* **EXERCISE BRIEF**
The records that follow must be printed exactly as they are.

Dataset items
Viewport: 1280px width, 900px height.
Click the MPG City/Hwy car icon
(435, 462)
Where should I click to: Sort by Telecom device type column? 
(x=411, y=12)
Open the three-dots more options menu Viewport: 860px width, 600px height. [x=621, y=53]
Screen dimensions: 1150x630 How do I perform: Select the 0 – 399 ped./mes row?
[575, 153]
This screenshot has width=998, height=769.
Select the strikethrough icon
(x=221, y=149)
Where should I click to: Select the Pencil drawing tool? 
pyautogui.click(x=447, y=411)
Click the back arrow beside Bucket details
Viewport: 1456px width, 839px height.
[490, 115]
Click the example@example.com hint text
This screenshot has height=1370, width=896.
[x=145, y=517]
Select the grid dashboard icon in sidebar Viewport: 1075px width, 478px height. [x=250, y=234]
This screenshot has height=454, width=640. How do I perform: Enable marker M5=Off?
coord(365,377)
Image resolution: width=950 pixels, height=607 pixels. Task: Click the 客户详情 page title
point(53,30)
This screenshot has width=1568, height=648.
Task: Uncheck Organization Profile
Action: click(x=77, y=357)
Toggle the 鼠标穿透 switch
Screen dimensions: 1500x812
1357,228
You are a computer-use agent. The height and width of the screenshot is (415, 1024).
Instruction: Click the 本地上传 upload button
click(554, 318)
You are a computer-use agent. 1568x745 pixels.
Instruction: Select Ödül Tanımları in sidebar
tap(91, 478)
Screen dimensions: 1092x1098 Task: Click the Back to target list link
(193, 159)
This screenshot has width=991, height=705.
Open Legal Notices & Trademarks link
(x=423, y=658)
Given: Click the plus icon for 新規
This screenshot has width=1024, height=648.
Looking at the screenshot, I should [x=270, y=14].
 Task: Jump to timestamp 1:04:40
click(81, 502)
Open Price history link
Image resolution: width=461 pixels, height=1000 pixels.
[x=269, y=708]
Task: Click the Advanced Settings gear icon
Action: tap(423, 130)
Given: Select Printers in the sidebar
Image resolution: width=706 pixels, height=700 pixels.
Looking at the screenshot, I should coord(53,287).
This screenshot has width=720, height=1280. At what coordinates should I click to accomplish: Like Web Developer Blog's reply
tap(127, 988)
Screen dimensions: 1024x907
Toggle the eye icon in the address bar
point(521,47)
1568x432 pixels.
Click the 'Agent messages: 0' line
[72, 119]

* **OUTPUT FOR THIS EXERCISE**
Viewport: 1280px width, 900px height.
Click the MPG City/Hwy car icon
(435, 462)
Where should I click to: Sort by Telecom device type column? 
(x=411, y=12)
Open the three-dots more options menu Viewport: 860px width, 600px height. [x=621, y=53]
Screen dimensions: 1150x630 How do I perform: Select the 0 – 399 ped./mes row?
[575, 153]
This screenshot has width=998, height=769.
Select the strikethrough icon
(x=221, y=149)
Where should I click to: Select the Pencil drawing tool? 
pyautogui.click(x=447, y=411)
Click the back arrow beside Bucket details
Viewport: 1456px width, 839px height.
[490, 115]
Click the example@example.com hint text
This screenshot has height=1370, width=896.
[x=145, y=517]
Select the grid dashboard icon in sidebar Viewport: 1075px width, 478px height. [x=250, y=234]
This screenshot has height=454, width=640. How do I perform: Enable marker M5=Off?
coord(365,377)
Image resolution: width=950 pixels, height=607 pixels. Task: Click the 客户详情 page title
point(53,30)
This screenshot has width=1568, height=648.
Task: Uncheck Organization Profile
Action: click(x=77, y=357)
Toggle the 鼠标穿透 switch
Screen dimensions: 1500x812
1357,228
You are a computer-use agent. The height and width of the screenshot is (415, 1024).
Instruction: Click the 本地上传 upload button
click(554, 318)
You are a computer-use agent. 1568x745 pixels.
Instruction: Select Ödül Tanımları in sidebar
tap(91, 478)
Screen dimensions: 1092x1098 Task: Click the Back to target list link
(193, 159)
This screenshot has width=991, height=705.
Open Legal Notices & Trademarks link
(x=423, y=658)
Given: Click the plus icon for 新規
This screenshot has width=1024, height=648.
Looking at the screenshot, I should [x=270, y=14].
 Task: Jump to timestamp 1:04:40
click(81, 502)
Open Price history link
Image resolution: width=461 pixels, height=1000 pixels.
[x=269, y=708]
Task: Click the Advanced Settings gear icon
Action: tap(423, 130)
Given: Select Printers in the sidebar
Image resolution: width=706 pixels, height=700 pixels.
Looking at the screenshot, I should coord(53,287).
This screenshot has width=720, height=1280. At what coordinates should I click to accomplish: Like Web Developer Blog's reply
tap(127, 988)
Screen dimensions: 1024x907
Toggle the eye icon in the address bar
point(521,47)
1568x432 pixels.
Click the 'Agent messages: 0' line
[72, 119]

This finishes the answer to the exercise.